Our major tax jurisdiction is Ireland, where our tax returns are open for examination from 2020 forward.
Global Tax Reform
In 2019, the OECD announced an initiative to create an international consensus on new rules (referred to as “BEPS 2.0”) for the framework governing international taxation, which was supported by the publication of the Pillar One and Pillar Two Blueprint Reports (the “Blueprints”) in 2020. In 2021, the European Commission published an EU Directive (the “EU Minimum Tax Directive”) to incorporate the Pillar Two minimum tax rate rules into EU law, which Ireland has enacted into domestic legislation. In Ireland, the EU Minimum Tax Directive has been implemented by means of a new top-up tax to achieve an effective rate of 15% that became effective on January 1, 2024. Further guidance from the OECD and the Irish tax authorities in relation to these rules is expected to be published in the future. It is also possible that the Irish tax authorities will seek to further refine or change the Irish tax rules regarding Pillar Two given that it is a new development in Irish tax law. It is difficult to determine the degree to which any future guidance or changes in law could alter the operation of this tax, and any such developments may have an adverse impact on our effective tax rate and cash tax liabilities in future periods.
Ireland
Since 2006, the enacted Irish trading corporate income tax rate has been 12.5%. Some of our Irish tax-resident operating subsidiaries have significant operating loss carryforwards as of December 31, 2024, which give rise to deferred tax assets. These operating loss carryforwards of $13.7 billion do not expire with time. In addition, the vast majority of our Irish tax-resident subsidiaries are entitled to accelerated aircraft depreciation for income tax purposes and to shelter net taxable income with the surrender of losses on a current year basis within the Irish tax group.
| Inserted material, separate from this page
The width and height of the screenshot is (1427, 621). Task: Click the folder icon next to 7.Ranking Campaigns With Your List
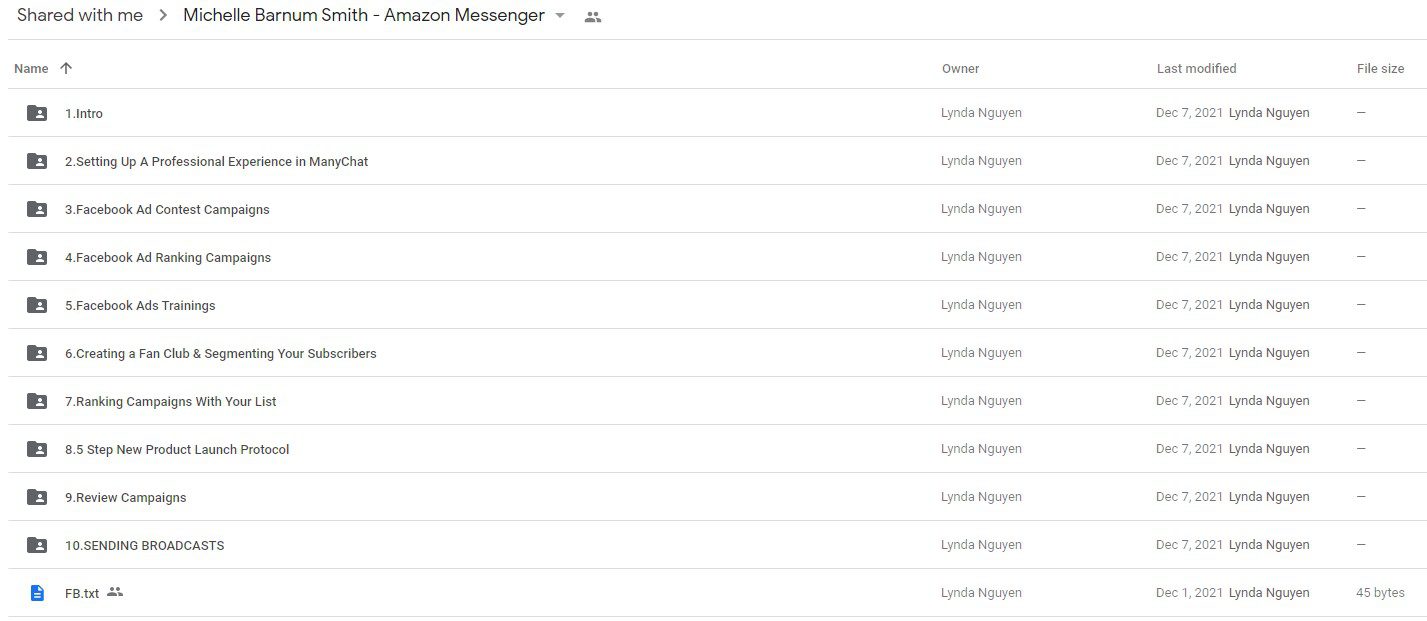click(37, 401)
Based on projected taxable profits in our Irish subsidiaries, we expect to recover the majority of the value of our Irish deferred tax assets and we have not recognized a valuation allowance against these assets, with the exception of $19 million, as of December 31, 2024. We also have $15 million of tax credit carryforwards, which do not expire with time, available in Ireland. A valuation allowance has been recognized in full against these tax credit carryforwards.
United States
As of December 31, 2024, we had U.S. federal net operating carryforwards of $388 million, of which $135 million expire between 2028 and 2036 and $253 million are available to offset future federal taxable income indefinitely. Additionally, of the $135 million of net operating loss carryforwards with defined expiration dates, $52 million are subject to annual limitations under Internal Revenue Code Section 382. As of December 31, 2024, we had net operating loss carryforwards for state income tax purposes of $66 million, of which $33 million expire between 2025 and 2044 and $33 million are available to offset future state taxable income indefinitely.